Better performance, improved data quality and lower costs 

FreeWheel’s redesign and migration of their streaming application using Databricks achieved impressive results. “With Spark Structured Streaming on Databricks, we have enhanced system performance, improved data quality, increased system stability and reduced time spent on system maintenance. This project has set the stage for future innovations and improvements in our data processing capabilities,” Sharif said. Additionally, “Databricks’ Spark implementation has been a game changer for our data processing needs, offering a reliable, mature, flexible and highly efficient platform. The exceptional support from Databricks, combined with the platform’s robust features and performance, has made it an invaluable asset to our data infrastructure,” Donghui Li, Lead Software Engineer at FreeWheel, said.

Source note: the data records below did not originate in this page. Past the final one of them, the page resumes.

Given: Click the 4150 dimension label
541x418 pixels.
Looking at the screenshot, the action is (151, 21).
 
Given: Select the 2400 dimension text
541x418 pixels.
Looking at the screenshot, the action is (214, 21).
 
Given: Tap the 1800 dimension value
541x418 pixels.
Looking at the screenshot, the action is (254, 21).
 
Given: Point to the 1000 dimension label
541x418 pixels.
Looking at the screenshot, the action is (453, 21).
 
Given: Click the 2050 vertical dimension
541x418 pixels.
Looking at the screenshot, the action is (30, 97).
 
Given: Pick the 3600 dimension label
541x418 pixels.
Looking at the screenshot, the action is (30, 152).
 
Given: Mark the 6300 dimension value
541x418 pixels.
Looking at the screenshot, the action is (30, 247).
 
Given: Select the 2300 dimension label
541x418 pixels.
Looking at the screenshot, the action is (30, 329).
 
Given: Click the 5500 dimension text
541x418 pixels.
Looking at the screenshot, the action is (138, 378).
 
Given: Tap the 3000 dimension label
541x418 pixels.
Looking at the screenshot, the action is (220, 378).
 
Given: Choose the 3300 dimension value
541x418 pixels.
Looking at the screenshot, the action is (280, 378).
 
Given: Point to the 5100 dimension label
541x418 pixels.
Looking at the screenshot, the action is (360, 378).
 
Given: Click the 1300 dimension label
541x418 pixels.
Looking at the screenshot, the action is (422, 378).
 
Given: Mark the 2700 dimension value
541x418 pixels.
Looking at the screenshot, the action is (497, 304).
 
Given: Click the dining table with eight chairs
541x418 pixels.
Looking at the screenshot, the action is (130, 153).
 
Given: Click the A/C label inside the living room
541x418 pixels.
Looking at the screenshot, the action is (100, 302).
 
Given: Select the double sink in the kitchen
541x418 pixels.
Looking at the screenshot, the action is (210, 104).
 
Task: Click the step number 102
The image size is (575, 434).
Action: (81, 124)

With their migration to Databricks, FreeWheel also wanted to improve their developer experience. The company leveraged key Databricks features, including:

  • Intuitive APIs such as the DataFrame API, which is simple and unified across batch and streaming applications. It has a rich set of functions and seamlessly integrates with various data sources and storage systems.

  • Databricks Terraform provider, which allows teams to quickly and easily define Databricks infrastructure and resources using code

  • Databricks Asset Bundles, which bring an infrastructure as code (IAC) approach to CI/CD 

  • Databricks Assistant, which helps teams generate, explain and fix code. Powered by data intelligence, it uses signals from across the Databricks environment to create context-aware generative AI models that make the assistant more accurate and relevant.

  • AI-generated comments for Unity Catalog tables and columns, which serve as a convenient starting point for developers and can be edited as needed. These suggested comments encourage early documentation and save developers’ time.

FreeWheel is looking forward to implementing Databricks’ serverless streaming and autoscaling. “Adopting serverless technology will help us further delegate more of our infrastructure management to Databricks, and it will allow us to benefit from the economies of scale that come with Databricks’ vast serverless infrastructure,” Sharif said. “It will also give us access to several performance enhancements available on serverless, such as stream pipelining.”

The company will continue to evaluate expanding their Databricks footprint to achieve coordination among their products. This includes migrating other adjacent workloads to Databricks and moving more data stores to Unity Catalog to leverage its powerful features.